The most powerful aspect of oral history is the telling of history from the perspectives and experiences of the people who are not recognised or written about in official history. While the Kaptai Dam was envisioned during the British colonial period, it was finally implemented during Pakistani rule. The state fully disregarded the anguish that such a decision would cause the people of that land. In his book, The Departed Melody, the former Chakma Raja Tridiv Roy writes that he believes that an important political motivation behind building the dam was to target and disperse the “influential” Chakma families.

This is, of course, correlated by the fact that the main source of political influence in the CHT, the Chakma Raja’s palace, went under the waters of the Karnaphuli River. The purpose, according to him, was to weaken the politically and economically strong Chakmas. He writes that “the biggest single calamity for the Chakmas up to 1960, has been the [Kaptai] dam”. Many of the conversations in Samari’s book also revealed that the communities there did not know about poverty before being displaced by the dam. For the hundred thousand people who lost their homes, the promised compensation in the form of land never materialised; the land that was offered to some was a fraction of what they used to own.

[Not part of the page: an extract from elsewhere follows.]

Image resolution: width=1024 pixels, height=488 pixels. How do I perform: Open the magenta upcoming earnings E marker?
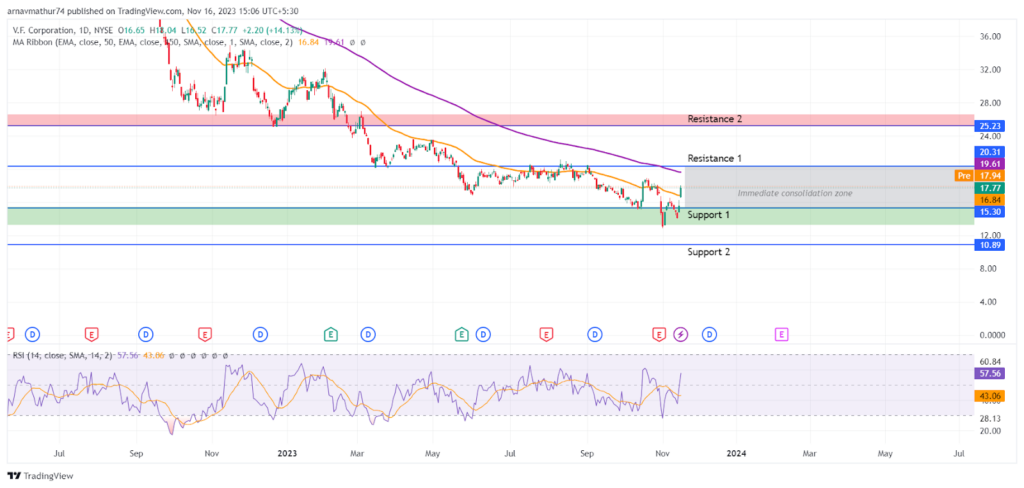coord(781,334)
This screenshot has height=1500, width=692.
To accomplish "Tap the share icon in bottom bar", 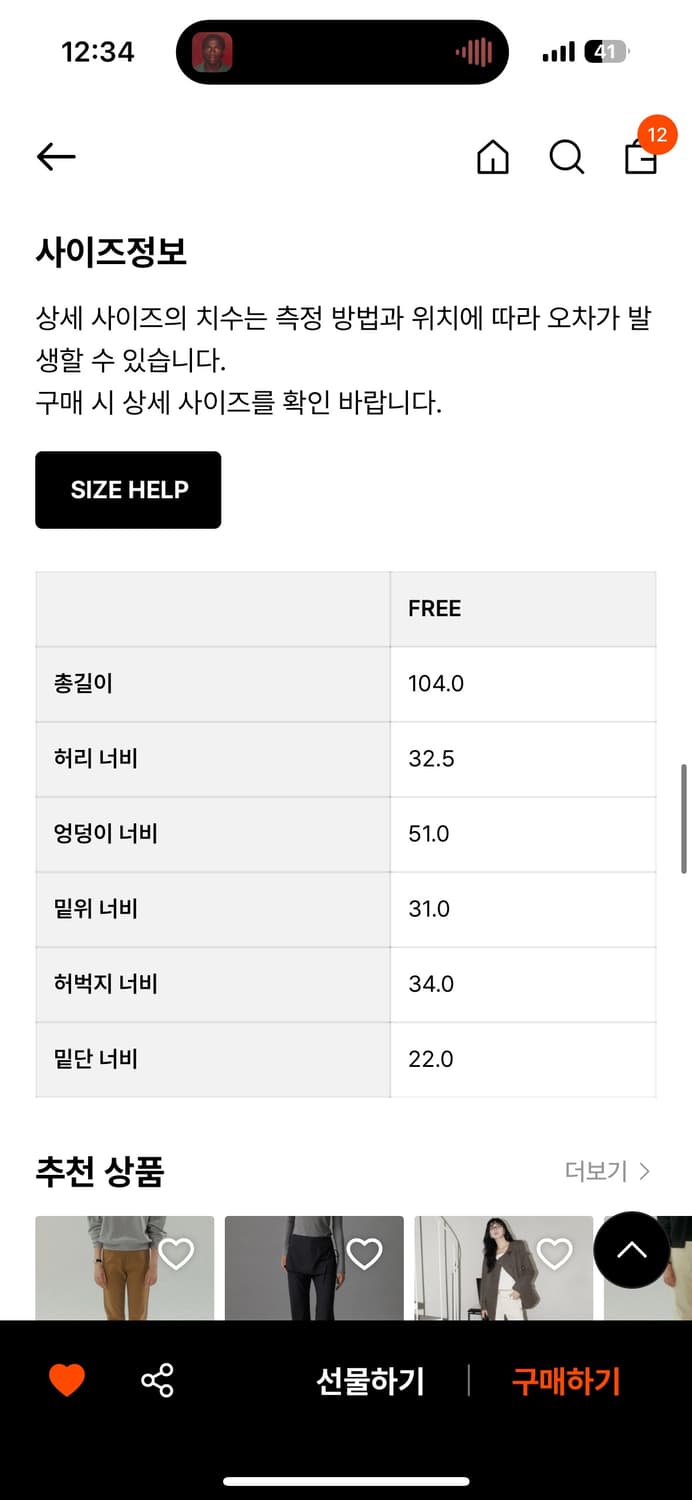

The Bangladesh state also never offered any reparations and, following independence, unleashed its own violent rule over the indigenous peoples that continues to this day. The political is also deeply personal for Samari, as she writes in the introduction to the book. Samari’s mother, Nibedita Chakma, was only 10 years old when her family was uprooted from their place of birth in Boradam village, which went under water following the construction of the dam. Samari writes about how she grew up hearing stories from her mother about not just Bor Porong, but how difficult her life became after the exodus – growing up in a village in a deep forest where shurjer rowd matite porto na (the rays of the sun would not touch the ground). The book carries the stories of 10 survivors of Bor Porong – Priobala Chakma, Shushoma Bala Chakma, Korunamoy Chakma, Buddhodhon Chakma, Poncho Chakma, Mohendro Chakma, Arun Kumar Dewan, Omio Chakma, Anondo Mukhi Chakma and Protima Dewan.

The stories were first published by the feminist blog Thotkata.com of which Samari and I are both members. Some of the conversations were carried out in Bangladesh, while others took place in the Indian Northeast. A number of the cross-border journeys consisted of days and weeks of travelling on foot which many did not survive.

There are stories of pregnant women suffering miscarriages during these long and painful journeys. Priobala Chakma recalls elders talking about the dam in hushed voices about how everyone’s homes would disappear. She recalls feeling confused about where all this water would come from that would engulf their entire home so the whole family would have to go and live somewhere else.

Shushoma Bala, Samari’s maternal grandmother, recalls the Bor Porong as only the beginning of her struggles. Others describe the feelings of confusion and skepticism about how and why such a catastrophe would take place in their lives. While the Kaptai Dam was constructed by the government of Pakistan, Bangladesh has unceremoniously shrugged off the responsibility that the state has towards the indigenous peoples of the country.

While the construction of the Kaptai Dam forced the indigenous peoples of Bangladesh to leave the country, it did not stop there. Indigenous peoples of the Hills have been leaving the country to take refuge in India and other countries over the five decades that Bangladesh has been an independent country.